[Direction 1]
Copy from the reshuffle commentary, word for word, the passage from "It marked the" up to and including "excellence in schools.".
[Direction 2]
In the reshuffle commentary, which two birth years did the study by Paul Gregg and Jo Blanden compare?

[Provided passage]
= = =

It marked the change in the Conservative Party, from "a grammar school in every town" of John Major's last manifesto in 1997, to an acceptance that extending selection was not the best way to achieve excellence in schools.

Tom Freeman commented:

"Social mobility data being like 'light from a long-dead star' is one of my favourite political quotes."

Willetts referred in his speech to a study by Paul Gregg and Jo Blanden, published in 2001, which compared the lives of people born in 1958 and 1970. This was often cited to suggest that "social mobility" was decreasing (and sometimes that grammar schools were the way to increase it again). "A lot has happened since these cohorts were in education," Willetts pointed out. "We are like astronomers staring at the light from a long-dead star."

Elsewhere in the reshuffle, which is now being live-tweeted by the Prime Minister himself ("I'll be reshuffling the Cabinet today; watch this Twitter feed for the very latest"), and by Grant Shapps, the Conservative Party chairman, as if it were an entertainment for the masses, Harry Cole commented last night:

"Ed Miliband calls for Ken Clarke to resign and BANG, like that, 38 months later, he's gone."

2. The Institute for Fiscal Studies has produced a report, which has attracted a lot of attention for saying that old people are richer than they were and those of working age poorer. It also supports the Government by confirming that incomes have become slightly more equal since the banking crisis, because the better-off have become less well-off more than the less well-off. It says (page 53) that this trend towards greater equality is likely to be temporary, but only that the gap between rich and poor is likely to return to roughly what it has been since 1990. In other words, although some of the 1 per cent are highly visible, Britain as a whole is not becoming a dramatically more unequal society, contrary to common perception.

= = =

[Provided information]

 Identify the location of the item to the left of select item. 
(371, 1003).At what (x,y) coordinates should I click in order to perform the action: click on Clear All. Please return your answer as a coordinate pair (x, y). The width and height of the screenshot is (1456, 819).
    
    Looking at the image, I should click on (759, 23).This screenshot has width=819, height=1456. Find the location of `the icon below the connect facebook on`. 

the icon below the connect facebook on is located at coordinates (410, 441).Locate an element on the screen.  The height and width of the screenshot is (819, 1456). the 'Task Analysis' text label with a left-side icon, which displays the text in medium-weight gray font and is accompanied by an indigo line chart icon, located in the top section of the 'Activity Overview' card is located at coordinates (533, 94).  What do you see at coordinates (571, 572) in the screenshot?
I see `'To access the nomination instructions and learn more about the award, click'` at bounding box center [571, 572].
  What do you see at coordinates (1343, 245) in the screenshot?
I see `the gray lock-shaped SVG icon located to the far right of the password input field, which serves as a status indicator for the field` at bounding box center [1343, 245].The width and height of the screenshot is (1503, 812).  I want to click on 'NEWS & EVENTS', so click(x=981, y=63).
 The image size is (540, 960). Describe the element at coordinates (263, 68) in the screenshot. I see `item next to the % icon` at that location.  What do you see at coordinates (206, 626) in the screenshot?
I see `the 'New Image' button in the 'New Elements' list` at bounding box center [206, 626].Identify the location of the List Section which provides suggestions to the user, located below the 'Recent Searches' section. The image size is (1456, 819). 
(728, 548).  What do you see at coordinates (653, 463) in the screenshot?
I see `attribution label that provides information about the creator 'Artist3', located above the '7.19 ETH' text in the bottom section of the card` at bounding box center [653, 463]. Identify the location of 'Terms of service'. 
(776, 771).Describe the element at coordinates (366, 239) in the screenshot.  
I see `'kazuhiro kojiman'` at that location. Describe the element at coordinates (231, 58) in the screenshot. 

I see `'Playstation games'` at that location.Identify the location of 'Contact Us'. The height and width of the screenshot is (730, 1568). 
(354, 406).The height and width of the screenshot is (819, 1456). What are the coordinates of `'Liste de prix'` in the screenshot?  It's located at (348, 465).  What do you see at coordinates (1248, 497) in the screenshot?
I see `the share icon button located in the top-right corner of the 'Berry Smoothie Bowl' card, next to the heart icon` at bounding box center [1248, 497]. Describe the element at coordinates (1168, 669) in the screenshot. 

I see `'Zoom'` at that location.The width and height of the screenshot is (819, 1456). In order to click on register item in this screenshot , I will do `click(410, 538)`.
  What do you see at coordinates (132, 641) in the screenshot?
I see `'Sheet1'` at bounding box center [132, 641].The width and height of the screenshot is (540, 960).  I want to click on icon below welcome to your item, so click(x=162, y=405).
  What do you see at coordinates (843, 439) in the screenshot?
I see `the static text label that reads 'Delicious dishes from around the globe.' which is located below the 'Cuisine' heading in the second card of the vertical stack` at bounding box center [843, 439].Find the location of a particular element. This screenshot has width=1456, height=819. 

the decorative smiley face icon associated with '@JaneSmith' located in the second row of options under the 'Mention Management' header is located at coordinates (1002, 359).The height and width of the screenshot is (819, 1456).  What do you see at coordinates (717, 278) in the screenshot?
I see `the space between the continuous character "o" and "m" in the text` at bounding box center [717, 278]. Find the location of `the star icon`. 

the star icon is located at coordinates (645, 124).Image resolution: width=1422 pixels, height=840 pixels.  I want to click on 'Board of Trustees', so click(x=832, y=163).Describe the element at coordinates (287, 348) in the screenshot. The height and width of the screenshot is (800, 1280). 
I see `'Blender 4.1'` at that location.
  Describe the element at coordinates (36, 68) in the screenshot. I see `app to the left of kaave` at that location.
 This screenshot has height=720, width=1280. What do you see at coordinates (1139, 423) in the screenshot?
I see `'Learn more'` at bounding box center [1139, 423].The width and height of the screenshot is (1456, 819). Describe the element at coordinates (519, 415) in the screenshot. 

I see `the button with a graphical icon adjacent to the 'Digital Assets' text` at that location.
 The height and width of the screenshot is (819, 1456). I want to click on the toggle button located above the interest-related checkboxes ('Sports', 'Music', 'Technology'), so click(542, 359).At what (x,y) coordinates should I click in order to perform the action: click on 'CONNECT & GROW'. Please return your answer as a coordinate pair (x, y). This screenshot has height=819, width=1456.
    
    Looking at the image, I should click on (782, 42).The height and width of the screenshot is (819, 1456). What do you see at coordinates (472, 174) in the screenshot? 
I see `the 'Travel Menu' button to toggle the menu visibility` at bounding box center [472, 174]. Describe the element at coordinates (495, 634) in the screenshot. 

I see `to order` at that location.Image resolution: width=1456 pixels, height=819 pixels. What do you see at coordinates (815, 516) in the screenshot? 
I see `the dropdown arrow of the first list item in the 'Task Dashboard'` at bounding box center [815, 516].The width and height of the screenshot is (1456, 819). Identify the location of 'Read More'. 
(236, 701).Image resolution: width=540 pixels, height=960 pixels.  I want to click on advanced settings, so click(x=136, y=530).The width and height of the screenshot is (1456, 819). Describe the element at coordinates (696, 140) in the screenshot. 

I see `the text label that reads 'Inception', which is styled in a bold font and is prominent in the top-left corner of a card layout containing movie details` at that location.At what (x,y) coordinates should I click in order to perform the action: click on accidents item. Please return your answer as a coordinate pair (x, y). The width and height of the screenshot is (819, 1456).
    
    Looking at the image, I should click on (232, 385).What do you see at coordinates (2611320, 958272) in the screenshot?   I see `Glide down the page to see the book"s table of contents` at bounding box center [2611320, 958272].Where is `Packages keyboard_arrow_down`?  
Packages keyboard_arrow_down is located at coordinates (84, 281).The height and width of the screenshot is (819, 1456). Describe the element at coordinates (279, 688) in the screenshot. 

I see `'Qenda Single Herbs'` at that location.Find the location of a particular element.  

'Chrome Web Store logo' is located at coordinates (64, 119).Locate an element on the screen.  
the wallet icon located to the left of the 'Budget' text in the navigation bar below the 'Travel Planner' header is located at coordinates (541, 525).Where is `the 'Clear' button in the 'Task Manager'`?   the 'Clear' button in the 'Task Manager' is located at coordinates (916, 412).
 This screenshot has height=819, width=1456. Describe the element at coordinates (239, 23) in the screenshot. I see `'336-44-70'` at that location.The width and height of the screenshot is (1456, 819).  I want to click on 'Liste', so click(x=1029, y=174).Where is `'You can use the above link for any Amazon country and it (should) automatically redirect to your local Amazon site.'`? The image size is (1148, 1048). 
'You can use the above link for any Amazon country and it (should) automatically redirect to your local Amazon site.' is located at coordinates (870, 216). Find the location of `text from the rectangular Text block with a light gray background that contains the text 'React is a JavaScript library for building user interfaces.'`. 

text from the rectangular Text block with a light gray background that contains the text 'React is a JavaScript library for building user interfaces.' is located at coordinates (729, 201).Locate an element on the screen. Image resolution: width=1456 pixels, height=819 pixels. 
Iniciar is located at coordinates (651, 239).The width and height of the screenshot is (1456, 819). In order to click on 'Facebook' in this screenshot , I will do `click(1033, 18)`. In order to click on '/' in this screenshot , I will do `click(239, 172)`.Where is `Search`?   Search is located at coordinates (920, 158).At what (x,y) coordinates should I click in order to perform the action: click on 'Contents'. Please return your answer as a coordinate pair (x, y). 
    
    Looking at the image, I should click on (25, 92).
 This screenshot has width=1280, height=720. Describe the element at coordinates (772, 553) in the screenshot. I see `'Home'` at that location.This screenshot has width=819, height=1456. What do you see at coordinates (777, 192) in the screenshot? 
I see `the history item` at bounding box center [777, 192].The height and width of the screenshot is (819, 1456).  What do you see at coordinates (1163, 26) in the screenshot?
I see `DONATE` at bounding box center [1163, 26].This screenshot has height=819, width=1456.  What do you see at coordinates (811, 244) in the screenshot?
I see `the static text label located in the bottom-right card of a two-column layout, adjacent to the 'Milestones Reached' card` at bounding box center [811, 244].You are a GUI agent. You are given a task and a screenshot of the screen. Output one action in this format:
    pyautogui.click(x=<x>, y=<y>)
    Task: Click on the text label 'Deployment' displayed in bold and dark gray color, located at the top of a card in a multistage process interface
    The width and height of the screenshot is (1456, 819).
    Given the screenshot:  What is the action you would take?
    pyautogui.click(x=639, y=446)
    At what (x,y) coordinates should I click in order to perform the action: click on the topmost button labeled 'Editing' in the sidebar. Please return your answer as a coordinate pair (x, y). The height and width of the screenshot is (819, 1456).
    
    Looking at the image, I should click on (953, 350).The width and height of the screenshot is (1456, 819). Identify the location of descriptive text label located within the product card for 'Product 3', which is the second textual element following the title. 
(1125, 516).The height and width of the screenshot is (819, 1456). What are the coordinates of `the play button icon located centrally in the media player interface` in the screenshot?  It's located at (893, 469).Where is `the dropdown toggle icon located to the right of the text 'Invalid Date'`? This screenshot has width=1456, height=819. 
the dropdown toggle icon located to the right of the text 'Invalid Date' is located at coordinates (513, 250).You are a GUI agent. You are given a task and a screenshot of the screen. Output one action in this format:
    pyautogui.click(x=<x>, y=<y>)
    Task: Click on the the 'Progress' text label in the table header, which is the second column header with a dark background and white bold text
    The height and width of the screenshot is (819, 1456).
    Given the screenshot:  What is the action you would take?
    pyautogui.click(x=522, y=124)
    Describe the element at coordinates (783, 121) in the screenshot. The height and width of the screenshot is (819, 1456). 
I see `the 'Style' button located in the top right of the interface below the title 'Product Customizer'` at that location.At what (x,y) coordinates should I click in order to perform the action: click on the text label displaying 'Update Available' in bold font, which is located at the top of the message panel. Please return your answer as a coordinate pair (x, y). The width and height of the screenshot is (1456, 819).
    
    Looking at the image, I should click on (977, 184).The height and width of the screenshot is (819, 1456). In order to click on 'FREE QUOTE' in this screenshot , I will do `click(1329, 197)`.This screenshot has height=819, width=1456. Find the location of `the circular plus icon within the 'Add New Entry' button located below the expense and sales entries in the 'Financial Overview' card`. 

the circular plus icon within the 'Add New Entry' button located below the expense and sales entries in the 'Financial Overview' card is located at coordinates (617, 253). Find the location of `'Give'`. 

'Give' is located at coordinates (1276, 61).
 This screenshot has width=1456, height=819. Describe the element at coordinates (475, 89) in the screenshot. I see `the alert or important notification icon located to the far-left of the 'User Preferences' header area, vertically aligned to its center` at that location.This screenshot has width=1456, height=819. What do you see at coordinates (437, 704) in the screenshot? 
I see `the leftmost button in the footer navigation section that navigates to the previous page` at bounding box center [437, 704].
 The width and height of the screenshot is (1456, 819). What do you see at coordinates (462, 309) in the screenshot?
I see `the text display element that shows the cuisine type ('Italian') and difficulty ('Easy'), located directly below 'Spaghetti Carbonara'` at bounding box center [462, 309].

= = =

[Exercise output 1]
It marked the change in the Conservative Party, from "a grammar school in every town" of John Major's last manifesto in 1997, to an acceptance that extending selection was not the best way to achieve excellence in schools.

[Exercise output 2]
1958 and 1970